In-between the songs, while tuning, sorting out backing tracks and other ring-a-ding-things bands of this sort needs doing, Hai apologizes for his static behaviour. «If you’re wondering why I’m totally off today, it’s because my back is completely wrecked.» A baffled audience shakes their heads. His physical disability has gone complete unnoticed. «We’re going to play a new song. I’ve been saying that all our latest shows, but that song’s a year old. This one is actually new,» he continues, and off they go again.

And suddenly, as quickly as it struck you, it’s over. A twenty-odd minute set from a band who knows just how to time their lights, songs and shows; the exact algorithm to never make this electro-black-metal-overdose boring. A lesson in how to make an audience want more plenty an indie-band could take upon them. -


Red End - 2000
Elecric Violence - 2006
The Lost Age - 2009
Resurrection EP - 2009



Next Life is a Norwegian hardcore/metal/punk band using the C64 & other vintage computers in their music.
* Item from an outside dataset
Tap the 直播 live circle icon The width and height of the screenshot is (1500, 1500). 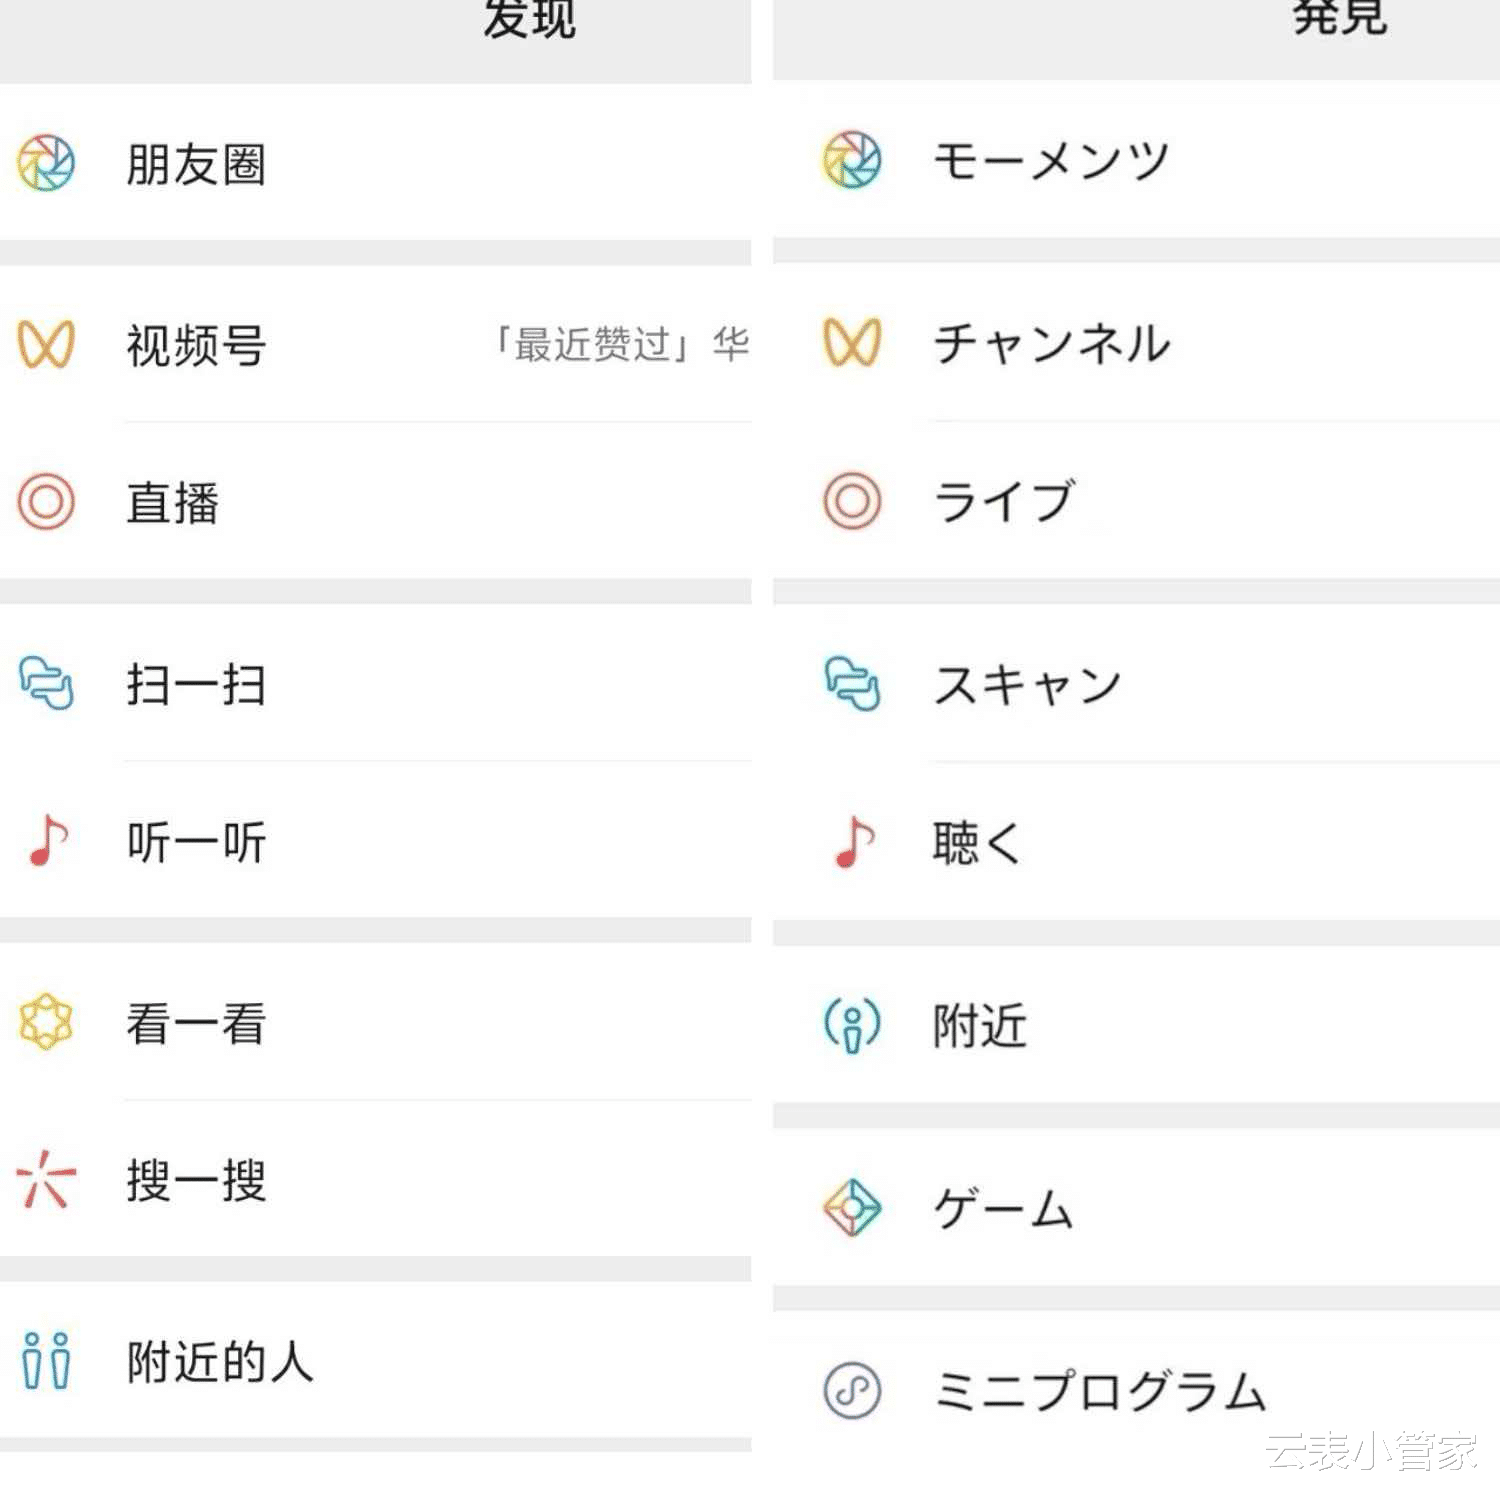[46, 501]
Born in 1999.

Exploring limits and maximization of effect has been the key to progress since the beginning of mankind. The tribes who hammered their rocks the hardest without breaking them were the most prosperous and the masters who drove their slaves the hardest without exhausting them built the largest wonders. In a time when human culture is characterised by total immediacy and omnipresent information, Next Life is liberatingly different: A distinct and clear vision in an oblivious culture.